Born in New York City in 1884, Ruth Draper began giving monologues at private parties and schools at the age of
twenty-six and made her professional debut in 1920 at London's Æolian Hall. In charting the course of Draper's
impressive career, Warren follows her performances on stages around the world, including private recitals for Sarah
Bernhardt, Eleonora Duse, and the royal families of Britain, Spain, and Belgium. Warren also devotes a significant
discussion to Draper's relationship with Lauro de Bosis, the Italian poet and political activist whose 1931
disappearance while dropping anti-Fascist pamphlets over Rome remains unexplained. Draper's long stage reign ended when
she died in her sleep following a performance in New York City in December 1956.

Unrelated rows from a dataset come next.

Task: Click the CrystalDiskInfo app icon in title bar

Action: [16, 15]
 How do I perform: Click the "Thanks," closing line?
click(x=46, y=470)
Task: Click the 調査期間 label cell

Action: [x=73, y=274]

Ruth Draper's specialty was the monologue, a dramatic composition for a single performer evoking other characters upon
the stage. She had in her repertoire sixty dramatic sketches featuring fifty-two characters whom she performed, as well
as 316 others whom she evoked during the course of the sketches. Some of her better-known sketches were "Opening the
Bazaar," "Vive La France—1940," "The Scottish Immigrant," "The Actress," and "In County Kerry."

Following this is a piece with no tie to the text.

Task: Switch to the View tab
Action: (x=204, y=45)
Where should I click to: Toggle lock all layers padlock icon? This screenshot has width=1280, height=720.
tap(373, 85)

Draper's unique quality was her ability to project an illusion, to evoke upon the stage the characters with whom she
conversed and interacted. Lynn Fontanne said of this faculty of Draper's: "There is the flavor of parlor magic in
it—something of conjuring." Bernard Levin, writing in the Times of London on April 4, 1988, recalls Draper's talent for
evocation as "truly hallucinating" and adds, "Before the curtain came down, real hallucination had set in and we could
see on the stage a crowd of people who were not there!" Eleonora Duse declared, "Ruth Draper is theater."